I love your rocks. You should spread your HC out more.


----------



## Damian (Jun 17, 2009)

AlexXx said:


> Looks like we are setting up nearly the same thing
> 
> I have the same filter, tank, and light! waiting for plants now!
> 
> yours is looking good!


haha awesome. I will have to stop by your journal when its up and running. Thanks!



RcScRs said:


> I love your rocks. You should spread your HC out more.


Thanks. And indeed I need to spread that HC. I got alittle impatient and shoved the rest of the pot in there. Still have an extra pot. I will do that later on today.


----------



## dacrax07 (Jan 10, 2009)

That small rock between the 3 big rocks seems one too many. Odd numbers of anything pleases the eyes (thats what I learned from art). I would take it out, but I'm just being extremely critical and it already looks great.


----------



## Damian (Jun 17, 2009)

dacrax07 said:


> That small rock between the 3 big rocks seems one too many. Odd numbers of anything pleases the eyes (thats what I learned from art). I would take it out, but I'm just being extremely critical and it already looks great.


I appreciate any and all criticism/advice. I agree with the rock layout. I was unsure of the setup but settled with whats shown. I am uncertain with the rock in the middle. Hmmm. I may pull it. Perhaps it might stay if I can find a nice small centerpiece stem to sit in front of it? IDK.


----------



## Damian (Jun 17, 2009)

Some progress today. I met up with Blue-Ram today at work and picked up some blyxa from him. Thanks Ram. He nailed it spot on when we met in the parking lot to exchange plant/money and stated that this straight up looks like a drug deal in the parking lot. Lots of weird looks from everyone around. Anyway onto the pics. Not sure if all the blyxa is gonna stay in here. Planted them in to get them acclimated and hopefully theyll bounce back soon. A stem or two didnt fit so they are in my 29 gallon. Also note that I'm messing with the settings on this Digital cam and hopefully the pics are getting better.


----------



## F22 (Sep 21, 2008)

looks good.. awesome photography


----------



## AlexXx (Dec 1, 2009)

love it, my plants havn't come yet 

hopefully they come 2marrow morning!


----------



## Damian (Jun 17, 2009)

F22 said:


> looks good.. awesome photography


Hey thanks. Not much change. These pictures are for my reference as far as size goes.
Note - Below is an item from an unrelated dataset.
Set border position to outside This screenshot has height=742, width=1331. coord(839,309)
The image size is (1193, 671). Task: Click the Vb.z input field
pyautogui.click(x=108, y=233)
Didnt realize the images ive uploaded were huge.


----------



## Damian (Jun 17, 2009)

AlexXx said:


> love it, my plants havn't come yet
> 
> hopefully they come 2marrow morning!


Looking forward to this! What kind of plants/layout are you going with?


----------



## Damian (Jun 17, 2009)

Update. My blyxa are starting to combat some green thread algae. As of right now I'm only dosing excel daily and flourish three times a week. the light i beleive is a 27watt? light from walmart. Its commonly used on nanos from others on this forum. Anyway is there any speculation that could be the problem. I'm having the lamp come on at noon and off at 10pm. Is it too much light? Perhaps I should raise it abit. Or could be be something with the cycle process? It has amazonia II with the ammonia levels reading I beleive 1ppm. I need to check that when I get home. For right now it only has blyxa and HC planted. I assume because these arent fast absorbers of nutrients that the cycle process is taking quite abit of time. Not sure. Any and all help appreciated. Pics when I get home.


----------



## wakesk8r (Nov 26, 2007)

HAHAHAH 
Looks good man!
Did you notice the old guy with the beard in the truck directly in front of your car? He definitely thought we were up to something.
If you dont end up liking the blyxa let me know and I can hook you up with some downoi.


----------



## Damian (Jun 17, 2009)

blue-ram said:


> HAHAHAH
> Looks good man!
> Did you notice the old guy with the beard in the truck directly in front of your car? He definitely thought we were up to something.
> If you dont end up liking the blyxa let me know and I can hook you up with some downoi.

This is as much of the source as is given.